Phaedris's heart sinks.

"Do you remember Kesis? When you went soft for her?"

He remembers seeing the fear in Circe's eyes and desperately wishing he could've been anywhere else in the universe than there, ordering the droids to restrain Anakin.

"I should have ordered you to kill her when I had the chance."

"Master—"

"You know, although we wasted a perfect opportunity of ridding ourselves of her," Sidious's image paces, "And as hell-bent as I was on torturing Anakin, I think perhaps we made the right decision in choosing Circe. I wanted to break him down, make him easier to control, but I see now that the best way to do that is through her."

He remembers the way her body dropped to the floor when the poison hit her system. The blood on Anakin's tongue, his throat raw from screaming her name. All red.

"His mind is broken now, thanks to you. If you hadn't spent so much time trying to make her leave, I wouldn't have even considered giving her the poison. That is the only good thing I will say about what happened."

Here it comes.

"But now she is out causing more problems. Anakin is obsessed with her. It seems every obstacle standing in my way was put there by this Jedi woman. And I see now that you, too, are losing your ability to fight against her. That you still cling to the idea that you could belong somewhere, that she could show you where, it is disgusting."

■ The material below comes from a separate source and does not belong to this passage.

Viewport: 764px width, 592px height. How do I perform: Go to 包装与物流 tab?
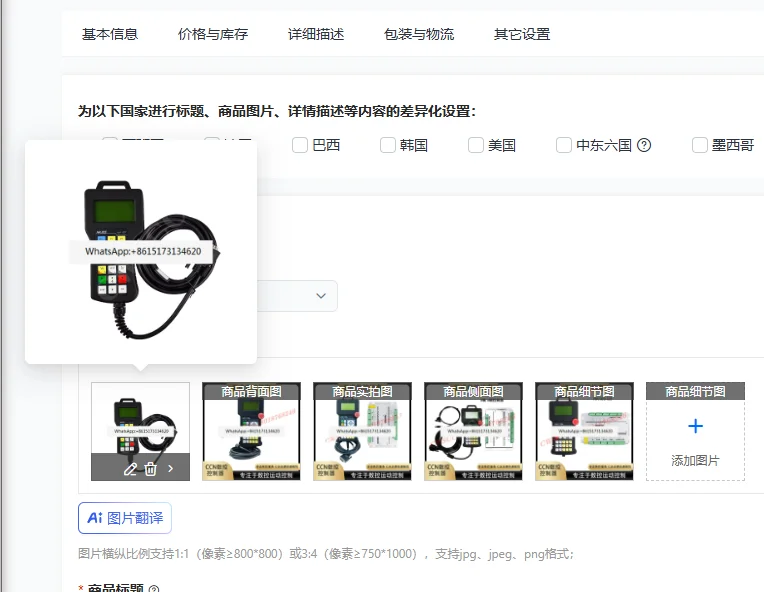(419, 34)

"My Lord." His voice is a whisper.

"Your soft, weak, impudent heart will be your downfall someday."

"I'm sorry."

"You're sorry." He jeers. "You were sorry when Circe evaded you after I arranged a mission that put her directly within your reach. You were sorry when you disobeyed me after I ordered you to hold Circe in the Kesis Palace. You were sorry when you could not kill the Younglings I sent you after and had to hire a foolish bounty hunter instead."

Phaedris thinks of the woman, how she was going to use the credits to return to her family on Kashyyk. All he has is memories. Wretched, poisoned, painful memories.

"Her blood is on your hands, boy." Sidious's projection turns away from him. "But it matters not. My new apprentice will not let me down the way you have. Anakin would never be so stupid."

Suddenly the room is very quiet.

"Your new apprentice?" Phaedris says quietly, daring to look up.

"Anakin is twice the warrior you will ever be. Now that I have broken him, his mind wrought with anxiety and fear, he is ready to take your place. He has always been the better choice."

The air is sucked out of Phaedris' lungs and replaced by crushing, twisting torture. Like someone has taken his heart in their hands and is crushing down, laughing at every drop of blood that falls.

"I can prove myself worthy," He says, mustering bravery behind his tone.

"Oh, don't humiliate yourself further, my boy. You know you've never been worthy of being my replacement. Deep down, you have always known it."

Phaedris shakes his head, his face suddenly soft, and heartbroken, and so young. "You're wrong. I was trained for this. You trained me to replace you. I have devoted every day to you and your goals. How could you choose Anakin over me? He's a fool! A Jedi!"

"You are the fool," Sidious snaps. If he were there in person, Phaedris would have felt the sharp sting of a slap against his cheek by now. "I have no further use of you. You are lucky I'm not killing you."

"Master—" He breathes, dropping to his knees. "Please, I've done everything you've asked. I will do everything else, without complaint, without failure. You promised me— I've worked so hard for you! Please—"

"Don't grovel, Phaedris, it's embarrassing. Your entire existence has proven to be nothing more than an embarrassment. This is just another failure tacked onto a long list of previous mistakes, and I would be ashamed to name you my successor." Sidious spits, "You are, and have always been, nothing to me."

The line goes dead and Phaedris feels like he's floating, suspended in midair and unable to touch back down to reality. He sinks back as memories well up in him like tears, memories of everything he's lost. Everything he's given.

It's all been wasted.

Phaedris sits alone, in his labyrinth of empty halls and utter silence, and he cries. He cries until he can't breathe.